In fact, since then, the issues have grown so severe that Windows admins have reportedly resorted to taking matters into their own hands because they don't want to be 90 days behind on all of these critical zero-day and other windows problems that August and September and October fixed while seemingly being unable to fix Windows printing. So they are, I'm not kidding, replacing Windows DLLs by hand with older versions of the DLLs to reenable printing.
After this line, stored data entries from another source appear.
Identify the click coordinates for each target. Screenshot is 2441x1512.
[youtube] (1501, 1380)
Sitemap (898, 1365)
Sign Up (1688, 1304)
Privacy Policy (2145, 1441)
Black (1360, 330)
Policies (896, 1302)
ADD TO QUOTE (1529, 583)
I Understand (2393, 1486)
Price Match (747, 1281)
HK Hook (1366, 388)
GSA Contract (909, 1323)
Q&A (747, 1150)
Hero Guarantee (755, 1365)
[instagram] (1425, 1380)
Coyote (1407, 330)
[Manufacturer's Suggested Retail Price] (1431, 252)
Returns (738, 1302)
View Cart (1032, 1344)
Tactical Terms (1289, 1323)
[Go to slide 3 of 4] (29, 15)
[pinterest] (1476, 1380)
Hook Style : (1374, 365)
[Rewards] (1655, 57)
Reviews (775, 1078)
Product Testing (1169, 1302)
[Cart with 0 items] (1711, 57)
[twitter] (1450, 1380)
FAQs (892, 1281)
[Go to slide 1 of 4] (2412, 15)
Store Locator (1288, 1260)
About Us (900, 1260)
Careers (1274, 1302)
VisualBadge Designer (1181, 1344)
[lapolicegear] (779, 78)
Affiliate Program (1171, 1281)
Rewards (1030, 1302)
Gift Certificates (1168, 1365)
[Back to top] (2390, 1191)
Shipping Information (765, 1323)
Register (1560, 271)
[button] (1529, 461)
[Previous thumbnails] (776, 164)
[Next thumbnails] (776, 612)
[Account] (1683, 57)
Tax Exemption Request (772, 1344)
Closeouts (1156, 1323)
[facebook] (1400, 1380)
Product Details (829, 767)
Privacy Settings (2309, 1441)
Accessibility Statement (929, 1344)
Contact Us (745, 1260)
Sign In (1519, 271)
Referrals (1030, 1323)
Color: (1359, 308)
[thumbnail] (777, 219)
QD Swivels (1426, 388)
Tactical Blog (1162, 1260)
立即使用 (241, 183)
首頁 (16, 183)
BleepingComputer reports that the DLLs admins are replacing to get their enterprises printing, the networked printing working again, are localspl.dll, win32spl.dll, and spoolsv.exe. They all sound like spooling things.

And while stepping back to earlier DLLs will remove Microsoft's multiple attempted fixes for the various PrintNightmares, since Microsoft continues to be unable to get their network printing to work with security, it's either go without security and print, or go without printing. Also, manually replacing only those three DLL culprits has the benefit of leaving the rest of October's, and for that matter September's and August's, updates in place, which would otherwise all need to be rolled back as a whole. Which, you know, people really don't want to do.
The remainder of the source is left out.